Owen presented some work in Python that he had been doing lately. This included a program he calls the “Cracker”, which generates a random 3-digit password and then sets about trying to find the password. The Cracker did not quite work as intended though, because upon finding the password, it would continue to search and wouldn’t stop. Owen and Matthew looked at the code itself while I conveniently avoided that by talking with Eddy about Sebastian and about the difficulties of writing sheet music.

Then it was my turn. I displayed a video I had made, featuring a song of mine set to a slideshow. Upon its completion, I gave Eddy and Matthew a small questionnaire I had made, asking for their general opinions on what I do and asking if they know any artists that I could try to create cover art for my album with. With that, I had nothing more to add and so I ended my turn far ahead of schedule.

Finally, Eddy’s turn arrived. It turns out, he has built a large, clunky model of his invention. Also, upon plugging it into his computer, he could use a program made in Visual C++ that would display the results of the measuring. At this point, a small coding debate broke out because Matthew considers the Visual version of C++ as cheating, while Eddy and Owen defended the system. It was a civil debate, but then Eddy’s computer ran out of battery so his turn also came to an end.

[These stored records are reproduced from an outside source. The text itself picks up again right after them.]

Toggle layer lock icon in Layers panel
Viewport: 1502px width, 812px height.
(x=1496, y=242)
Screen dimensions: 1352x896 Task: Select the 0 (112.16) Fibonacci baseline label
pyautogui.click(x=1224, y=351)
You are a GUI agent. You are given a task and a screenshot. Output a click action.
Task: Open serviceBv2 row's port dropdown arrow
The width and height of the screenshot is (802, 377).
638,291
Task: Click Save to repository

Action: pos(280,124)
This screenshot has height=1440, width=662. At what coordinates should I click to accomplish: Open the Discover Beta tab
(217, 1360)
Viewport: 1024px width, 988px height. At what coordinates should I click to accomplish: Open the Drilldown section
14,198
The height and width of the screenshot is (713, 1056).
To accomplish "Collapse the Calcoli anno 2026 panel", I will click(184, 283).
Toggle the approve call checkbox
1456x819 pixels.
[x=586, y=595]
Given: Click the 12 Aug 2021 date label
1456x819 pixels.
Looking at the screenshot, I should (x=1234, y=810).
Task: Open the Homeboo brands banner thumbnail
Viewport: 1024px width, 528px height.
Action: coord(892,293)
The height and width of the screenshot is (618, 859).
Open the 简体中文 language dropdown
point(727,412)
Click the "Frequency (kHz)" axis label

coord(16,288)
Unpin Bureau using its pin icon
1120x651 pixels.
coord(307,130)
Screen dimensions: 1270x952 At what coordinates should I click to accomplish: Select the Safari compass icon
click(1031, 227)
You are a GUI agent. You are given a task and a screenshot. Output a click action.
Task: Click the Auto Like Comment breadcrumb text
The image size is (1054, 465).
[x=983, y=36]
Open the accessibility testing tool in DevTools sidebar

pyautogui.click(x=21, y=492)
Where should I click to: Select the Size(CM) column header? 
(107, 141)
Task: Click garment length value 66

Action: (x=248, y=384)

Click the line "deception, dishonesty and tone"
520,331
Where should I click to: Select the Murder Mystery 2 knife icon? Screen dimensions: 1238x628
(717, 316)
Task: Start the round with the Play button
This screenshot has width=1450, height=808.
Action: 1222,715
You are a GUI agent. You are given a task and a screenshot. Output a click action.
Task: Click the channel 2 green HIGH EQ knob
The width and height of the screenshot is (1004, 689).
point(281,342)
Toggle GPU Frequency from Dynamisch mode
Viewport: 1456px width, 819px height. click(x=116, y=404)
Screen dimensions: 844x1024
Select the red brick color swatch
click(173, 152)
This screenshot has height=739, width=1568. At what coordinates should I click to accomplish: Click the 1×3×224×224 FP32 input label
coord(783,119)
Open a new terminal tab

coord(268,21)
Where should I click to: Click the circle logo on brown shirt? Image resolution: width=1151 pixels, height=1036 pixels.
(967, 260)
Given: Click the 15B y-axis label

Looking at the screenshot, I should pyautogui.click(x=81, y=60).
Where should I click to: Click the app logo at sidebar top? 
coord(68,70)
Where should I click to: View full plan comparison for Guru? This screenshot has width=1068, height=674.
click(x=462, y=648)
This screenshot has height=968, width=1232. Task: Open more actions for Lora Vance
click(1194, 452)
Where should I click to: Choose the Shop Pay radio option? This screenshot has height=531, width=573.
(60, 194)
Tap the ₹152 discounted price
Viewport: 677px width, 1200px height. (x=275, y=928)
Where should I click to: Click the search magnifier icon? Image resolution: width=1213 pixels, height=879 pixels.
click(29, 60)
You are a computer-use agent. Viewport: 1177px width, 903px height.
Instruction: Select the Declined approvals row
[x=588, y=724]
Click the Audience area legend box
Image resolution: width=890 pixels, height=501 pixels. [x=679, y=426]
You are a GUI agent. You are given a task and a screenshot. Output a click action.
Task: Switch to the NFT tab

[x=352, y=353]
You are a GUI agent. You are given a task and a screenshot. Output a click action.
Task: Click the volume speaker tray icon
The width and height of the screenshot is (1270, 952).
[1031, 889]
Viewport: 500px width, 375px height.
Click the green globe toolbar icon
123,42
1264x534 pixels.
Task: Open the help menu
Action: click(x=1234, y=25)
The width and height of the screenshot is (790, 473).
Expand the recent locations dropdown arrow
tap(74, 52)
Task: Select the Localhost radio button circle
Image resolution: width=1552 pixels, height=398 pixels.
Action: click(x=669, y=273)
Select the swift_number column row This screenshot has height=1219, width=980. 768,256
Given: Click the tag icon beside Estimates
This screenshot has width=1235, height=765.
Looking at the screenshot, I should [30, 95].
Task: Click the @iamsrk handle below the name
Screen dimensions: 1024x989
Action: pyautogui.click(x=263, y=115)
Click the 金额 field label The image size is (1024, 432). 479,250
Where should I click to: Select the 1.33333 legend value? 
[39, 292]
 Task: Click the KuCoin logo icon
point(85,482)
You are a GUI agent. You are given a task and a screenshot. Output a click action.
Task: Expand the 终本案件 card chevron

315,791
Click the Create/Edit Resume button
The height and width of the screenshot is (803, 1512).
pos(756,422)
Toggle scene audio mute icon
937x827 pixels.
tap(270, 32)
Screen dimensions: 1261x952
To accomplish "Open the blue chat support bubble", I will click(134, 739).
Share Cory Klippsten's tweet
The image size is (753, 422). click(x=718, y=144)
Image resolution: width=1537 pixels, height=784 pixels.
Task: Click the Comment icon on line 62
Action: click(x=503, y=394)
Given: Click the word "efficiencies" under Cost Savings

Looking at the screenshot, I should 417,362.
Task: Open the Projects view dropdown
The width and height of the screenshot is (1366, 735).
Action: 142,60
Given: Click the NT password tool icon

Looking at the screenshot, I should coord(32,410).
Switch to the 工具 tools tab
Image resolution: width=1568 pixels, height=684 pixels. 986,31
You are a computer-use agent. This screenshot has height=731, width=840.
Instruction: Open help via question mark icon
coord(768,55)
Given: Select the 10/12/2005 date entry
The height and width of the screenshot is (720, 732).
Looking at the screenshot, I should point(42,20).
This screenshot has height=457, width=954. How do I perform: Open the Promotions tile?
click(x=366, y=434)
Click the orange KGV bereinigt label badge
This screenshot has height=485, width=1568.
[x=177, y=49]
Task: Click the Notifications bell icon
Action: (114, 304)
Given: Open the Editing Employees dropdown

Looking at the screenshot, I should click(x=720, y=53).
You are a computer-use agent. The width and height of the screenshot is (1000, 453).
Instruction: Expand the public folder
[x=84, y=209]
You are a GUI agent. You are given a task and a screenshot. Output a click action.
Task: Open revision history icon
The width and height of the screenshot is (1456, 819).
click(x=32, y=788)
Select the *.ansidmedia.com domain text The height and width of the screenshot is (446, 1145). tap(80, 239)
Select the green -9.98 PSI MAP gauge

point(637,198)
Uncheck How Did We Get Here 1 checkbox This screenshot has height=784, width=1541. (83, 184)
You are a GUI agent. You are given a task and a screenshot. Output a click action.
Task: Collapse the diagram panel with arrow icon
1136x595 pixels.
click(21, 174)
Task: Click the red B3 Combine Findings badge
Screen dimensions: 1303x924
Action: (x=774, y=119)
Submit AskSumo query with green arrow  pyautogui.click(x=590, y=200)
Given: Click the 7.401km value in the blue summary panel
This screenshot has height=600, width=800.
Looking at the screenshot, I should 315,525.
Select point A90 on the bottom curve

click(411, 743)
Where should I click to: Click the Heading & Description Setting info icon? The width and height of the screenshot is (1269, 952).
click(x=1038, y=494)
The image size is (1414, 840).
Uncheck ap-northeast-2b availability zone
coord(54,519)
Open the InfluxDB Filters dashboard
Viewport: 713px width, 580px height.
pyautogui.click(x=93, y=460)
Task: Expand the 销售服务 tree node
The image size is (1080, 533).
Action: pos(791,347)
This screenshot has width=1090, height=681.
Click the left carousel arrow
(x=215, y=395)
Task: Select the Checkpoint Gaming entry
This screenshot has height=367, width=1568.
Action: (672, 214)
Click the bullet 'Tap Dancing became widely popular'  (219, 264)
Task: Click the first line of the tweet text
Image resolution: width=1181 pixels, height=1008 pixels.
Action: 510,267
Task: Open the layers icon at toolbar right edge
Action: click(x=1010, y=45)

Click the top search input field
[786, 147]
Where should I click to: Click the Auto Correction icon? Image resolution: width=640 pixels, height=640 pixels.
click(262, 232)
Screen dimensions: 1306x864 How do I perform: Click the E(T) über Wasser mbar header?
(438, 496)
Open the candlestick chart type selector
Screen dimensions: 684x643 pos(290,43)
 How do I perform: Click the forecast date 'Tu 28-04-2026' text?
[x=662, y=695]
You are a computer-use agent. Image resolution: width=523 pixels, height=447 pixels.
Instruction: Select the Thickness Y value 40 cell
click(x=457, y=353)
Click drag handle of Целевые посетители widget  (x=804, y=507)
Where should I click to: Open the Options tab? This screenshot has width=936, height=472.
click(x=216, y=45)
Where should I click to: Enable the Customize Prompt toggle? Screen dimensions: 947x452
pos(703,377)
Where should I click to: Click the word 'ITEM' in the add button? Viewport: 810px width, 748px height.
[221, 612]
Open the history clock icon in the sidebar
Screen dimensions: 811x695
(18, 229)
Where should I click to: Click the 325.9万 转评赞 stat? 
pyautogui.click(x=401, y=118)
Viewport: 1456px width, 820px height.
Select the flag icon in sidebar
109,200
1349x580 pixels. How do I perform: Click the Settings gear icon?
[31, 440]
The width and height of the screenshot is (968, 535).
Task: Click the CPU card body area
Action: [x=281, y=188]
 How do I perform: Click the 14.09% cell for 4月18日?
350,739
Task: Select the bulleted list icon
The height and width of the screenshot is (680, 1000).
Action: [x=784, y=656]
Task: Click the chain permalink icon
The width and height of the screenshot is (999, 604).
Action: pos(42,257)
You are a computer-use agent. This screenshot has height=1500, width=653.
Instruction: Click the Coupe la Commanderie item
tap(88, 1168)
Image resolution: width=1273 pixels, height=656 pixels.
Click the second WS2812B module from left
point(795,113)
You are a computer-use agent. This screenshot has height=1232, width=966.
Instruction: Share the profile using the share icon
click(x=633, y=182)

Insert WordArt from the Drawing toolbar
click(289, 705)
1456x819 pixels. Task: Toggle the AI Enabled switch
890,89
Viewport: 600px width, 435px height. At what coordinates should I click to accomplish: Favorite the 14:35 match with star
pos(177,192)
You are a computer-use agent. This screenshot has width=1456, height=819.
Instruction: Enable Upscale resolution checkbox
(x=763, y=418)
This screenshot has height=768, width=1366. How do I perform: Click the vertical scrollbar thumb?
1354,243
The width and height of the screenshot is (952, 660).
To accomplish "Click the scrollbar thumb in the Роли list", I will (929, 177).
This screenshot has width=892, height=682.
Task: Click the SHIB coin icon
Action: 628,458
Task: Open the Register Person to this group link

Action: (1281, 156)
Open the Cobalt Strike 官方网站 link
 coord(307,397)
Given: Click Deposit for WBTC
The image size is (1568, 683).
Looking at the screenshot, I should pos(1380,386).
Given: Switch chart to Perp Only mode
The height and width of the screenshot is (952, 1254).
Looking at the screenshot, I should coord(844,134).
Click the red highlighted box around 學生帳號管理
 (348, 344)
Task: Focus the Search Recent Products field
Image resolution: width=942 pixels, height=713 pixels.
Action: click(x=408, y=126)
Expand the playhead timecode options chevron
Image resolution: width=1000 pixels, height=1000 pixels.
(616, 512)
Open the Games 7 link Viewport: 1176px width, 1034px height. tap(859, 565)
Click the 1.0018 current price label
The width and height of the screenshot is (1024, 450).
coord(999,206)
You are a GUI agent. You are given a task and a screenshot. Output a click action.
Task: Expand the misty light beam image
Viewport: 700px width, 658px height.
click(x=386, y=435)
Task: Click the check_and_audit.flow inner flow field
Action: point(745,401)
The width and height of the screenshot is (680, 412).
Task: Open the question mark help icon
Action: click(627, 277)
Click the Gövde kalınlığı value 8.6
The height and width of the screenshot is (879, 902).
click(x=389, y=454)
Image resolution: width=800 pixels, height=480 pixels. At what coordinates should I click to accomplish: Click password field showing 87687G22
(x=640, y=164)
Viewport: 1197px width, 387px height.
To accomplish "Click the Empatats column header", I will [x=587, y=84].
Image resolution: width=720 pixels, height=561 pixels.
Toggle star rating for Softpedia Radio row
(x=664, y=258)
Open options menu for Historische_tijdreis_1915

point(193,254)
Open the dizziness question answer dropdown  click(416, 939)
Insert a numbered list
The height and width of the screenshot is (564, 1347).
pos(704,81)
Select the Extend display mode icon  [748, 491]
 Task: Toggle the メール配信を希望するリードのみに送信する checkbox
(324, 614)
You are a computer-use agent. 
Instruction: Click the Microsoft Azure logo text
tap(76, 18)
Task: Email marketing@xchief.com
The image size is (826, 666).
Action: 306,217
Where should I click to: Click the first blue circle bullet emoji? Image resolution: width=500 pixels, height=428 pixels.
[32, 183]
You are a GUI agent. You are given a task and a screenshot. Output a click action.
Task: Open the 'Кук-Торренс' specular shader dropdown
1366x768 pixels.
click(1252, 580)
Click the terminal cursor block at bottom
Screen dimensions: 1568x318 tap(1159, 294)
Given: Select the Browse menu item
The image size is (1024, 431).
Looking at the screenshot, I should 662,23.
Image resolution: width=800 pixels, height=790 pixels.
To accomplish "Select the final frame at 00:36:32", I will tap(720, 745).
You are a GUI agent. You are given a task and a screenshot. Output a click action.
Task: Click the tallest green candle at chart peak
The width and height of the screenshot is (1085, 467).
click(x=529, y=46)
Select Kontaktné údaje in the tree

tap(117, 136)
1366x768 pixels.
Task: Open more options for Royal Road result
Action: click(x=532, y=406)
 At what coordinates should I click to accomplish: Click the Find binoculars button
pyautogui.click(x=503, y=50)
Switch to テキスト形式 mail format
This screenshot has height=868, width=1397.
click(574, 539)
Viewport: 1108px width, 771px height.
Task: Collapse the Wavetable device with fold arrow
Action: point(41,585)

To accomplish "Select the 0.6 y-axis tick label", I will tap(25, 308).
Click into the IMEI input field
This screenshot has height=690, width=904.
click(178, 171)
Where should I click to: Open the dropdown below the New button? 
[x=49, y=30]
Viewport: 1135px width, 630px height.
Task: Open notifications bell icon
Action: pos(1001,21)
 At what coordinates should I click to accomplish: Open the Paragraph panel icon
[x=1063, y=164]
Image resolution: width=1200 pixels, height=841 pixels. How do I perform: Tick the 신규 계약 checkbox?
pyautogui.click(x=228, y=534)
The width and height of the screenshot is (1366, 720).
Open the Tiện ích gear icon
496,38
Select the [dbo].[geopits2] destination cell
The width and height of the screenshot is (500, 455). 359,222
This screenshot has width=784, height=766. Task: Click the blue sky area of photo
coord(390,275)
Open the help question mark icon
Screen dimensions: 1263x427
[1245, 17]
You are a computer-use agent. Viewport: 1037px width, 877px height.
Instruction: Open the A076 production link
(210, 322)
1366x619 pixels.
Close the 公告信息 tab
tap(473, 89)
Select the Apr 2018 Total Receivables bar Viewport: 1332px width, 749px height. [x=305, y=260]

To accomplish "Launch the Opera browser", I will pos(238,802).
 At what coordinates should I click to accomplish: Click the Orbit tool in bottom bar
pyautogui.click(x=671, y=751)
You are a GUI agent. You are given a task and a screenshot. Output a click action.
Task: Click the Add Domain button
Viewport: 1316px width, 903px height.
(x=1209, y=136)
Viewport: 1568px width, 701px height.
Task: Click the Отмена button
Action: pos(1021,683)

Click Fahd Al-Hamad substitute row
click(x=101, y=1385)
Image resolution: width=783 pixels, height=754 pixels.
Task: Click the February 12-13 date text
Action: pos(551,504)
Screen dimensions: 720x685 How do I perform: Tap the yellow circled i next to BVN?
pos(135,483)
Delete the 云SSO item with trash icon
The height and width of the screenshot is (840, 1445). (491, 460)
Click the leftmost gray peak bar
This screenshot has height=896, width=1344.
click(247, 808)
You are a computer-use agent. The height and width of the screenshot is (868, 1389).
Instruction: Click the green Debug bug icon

The last 30 minutes of the meeting were filled up by Eddy asking Matthew an intense math question. The idea behind it seemed to be that Eddy needs to make a robot and wants to know if there’s a way to program it to go in an arc towards a destination. This seemingly simple question was not as simple as one might think, and it took about 30 minutes to even come close to an answer. I meanwhile tried to stay awake (trigonometry is boring, what can I say?). Upon reaching 12 PM, Eddy and Matthew dashed off, talking about math, leaving Owen and I to put all the chairs back (not that we minded, of course).

So that, therefore, concludes this report of the meeting. I hope you enjoyed, and have yourself a merry little Chri… Umm, I mean, Holiday Season!
— Alex LaRosa

I’ve been teaching for over a dozen years, and never have I felt so gloriously irrelevant. The stated goal, in all my professional development workshops, is that we, as educators, do our tasks so well that we work ourselves out of a job. A wonderful goal! But one we never really expect to happen.

Yet here I am. Convinced yet again that as adults we give ourselves too much credit.